Editorial

Por Haití y RD

Desde su fundación, este diario ha venido advirtiendo sobre las relaciones domínico-haitianas y los retos y oportunidades que representa este mercado desigual de 20 millones y ayer, Fernando Capellán, que ha hecho mucho por las relaciones entre ambos países, planteó el dilema en términos llanos: “Haití es una oportunidad, pero si lo dejamos como está es una desgracia”.

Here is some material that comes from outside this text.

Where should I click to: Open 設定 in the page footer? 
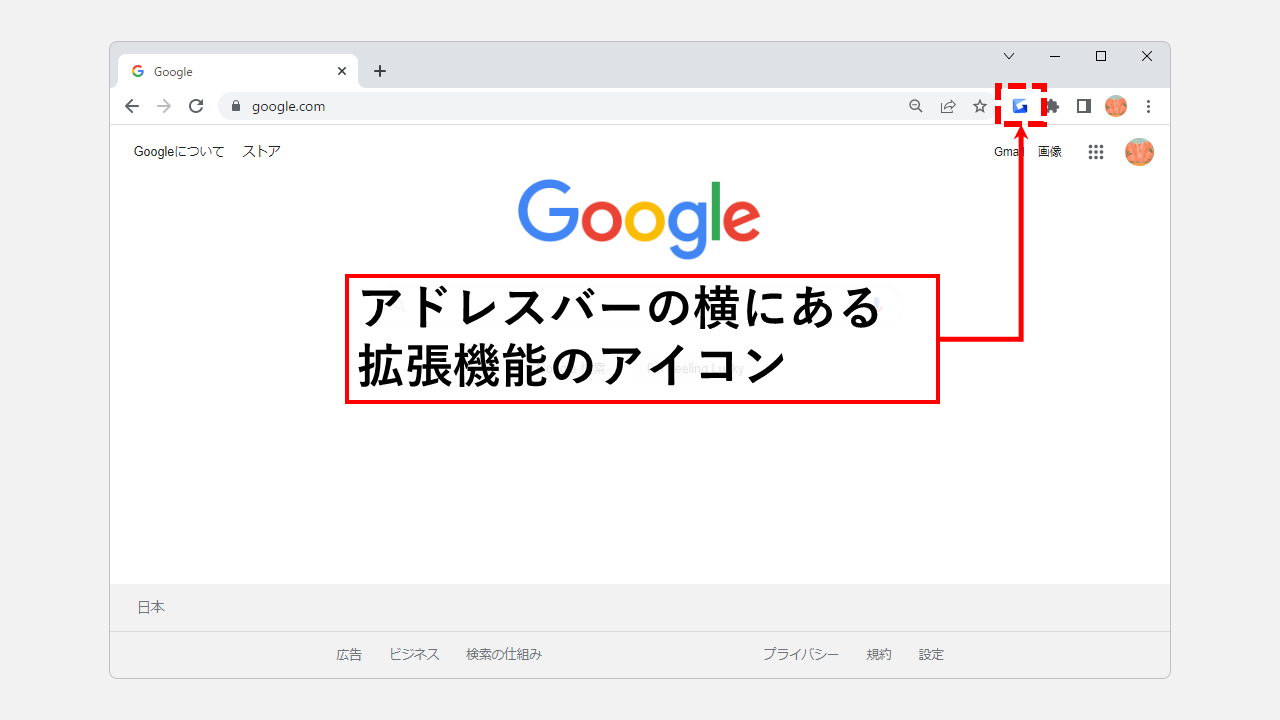(x=931, y=654)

Los gobiernos pueden hacer contactos y firmar acuerdos, pero si las élites empresariales no se hablan e inician esfuerzos conjuntos, Haití seguirá siendo el mal vecino que exporta sus problemas y amenaza nuestra tranquilidad.

¿Por qué no se acercan ambas élites? Porque no hay confianza. Los haitianos creen que los más ricos dominicanos les van a robar su mercado y los dominicanos tienen miedo de ser engañados por sus colegas haitianos.

Podemos comenzar importando productos haitianos para el mercado étnico de aquí. Desde cerveza hasta artesanías y tenemos que oficializar el intercambio para que los haitianos puedan cobrar impuestos y mejorar su país. Pero nos toca dar el primer paso porque somos más fuertes.